• **Aim**: Please copy out the entries below, replacing "field" with "box" and leaving everything else unchanged. Leave the pictures out.

+===+

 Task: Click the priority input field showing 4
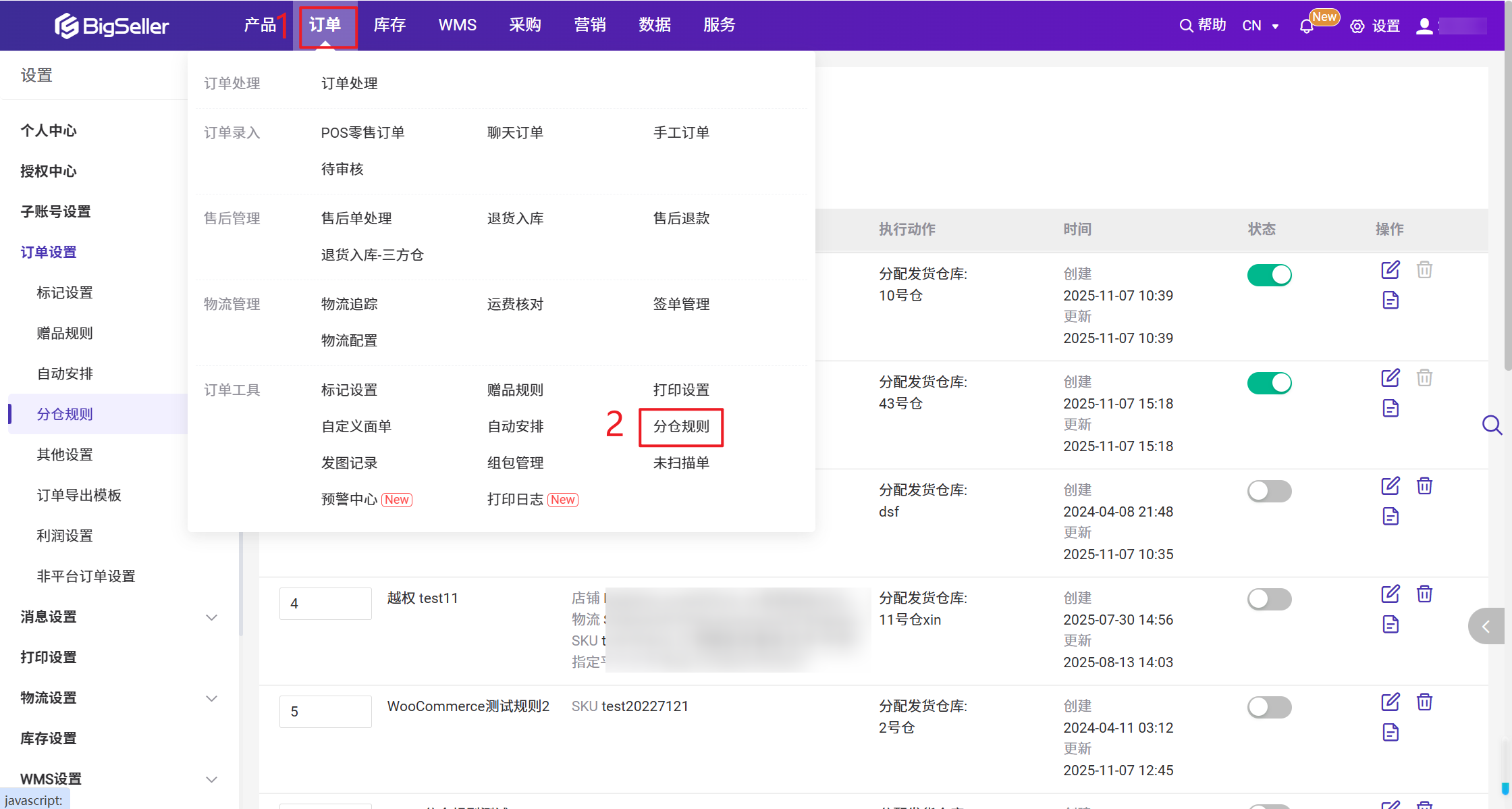[325, 604]
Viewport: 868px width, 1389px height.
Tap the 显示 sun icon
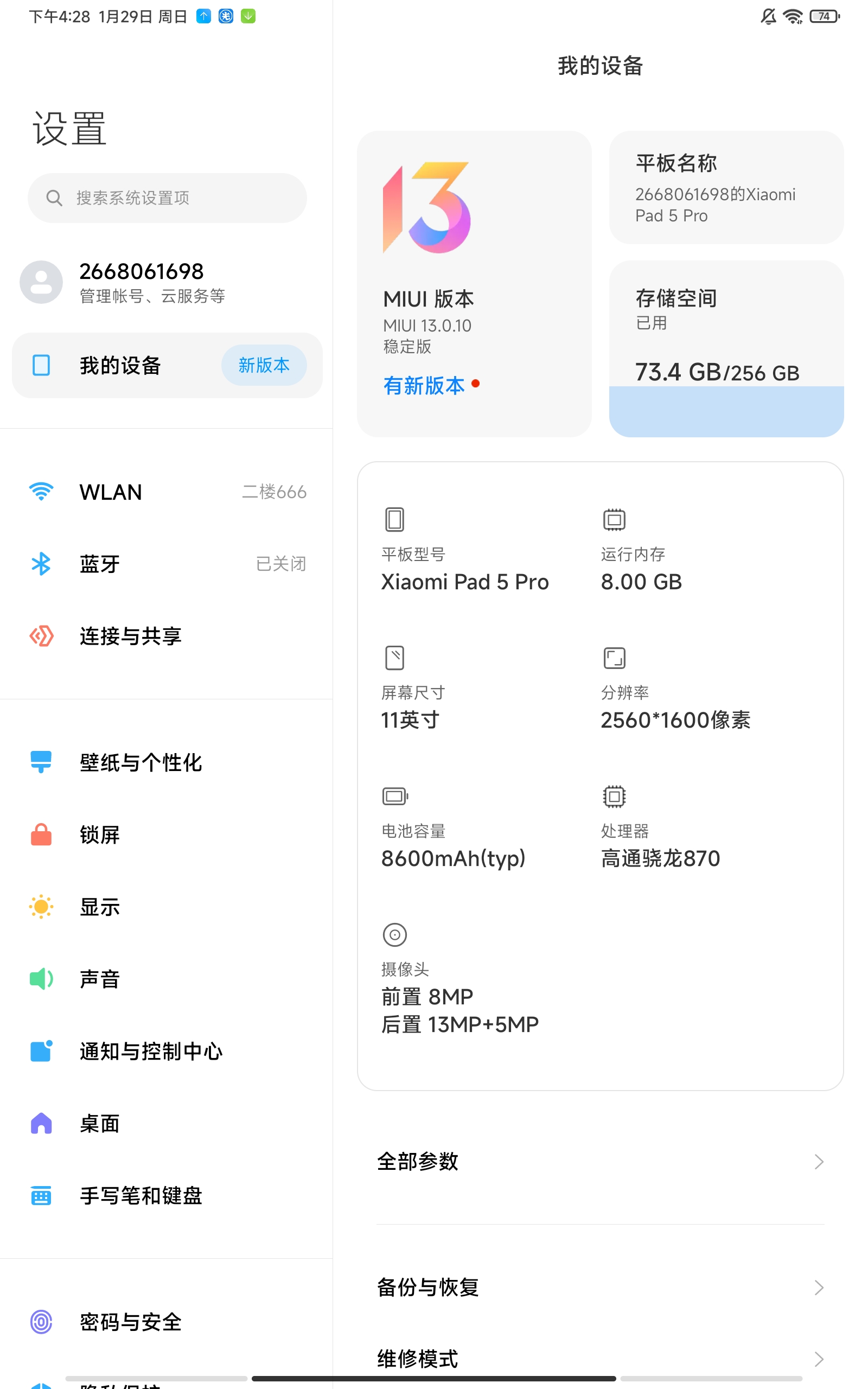pos(41,907)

+===+

• **Answer to this task**:
 Task: Click the priority input box showing 4
[325, 604]
Viewport: 868px width, 1389px height.
Tap the 显示 sun icon
pos(41,907)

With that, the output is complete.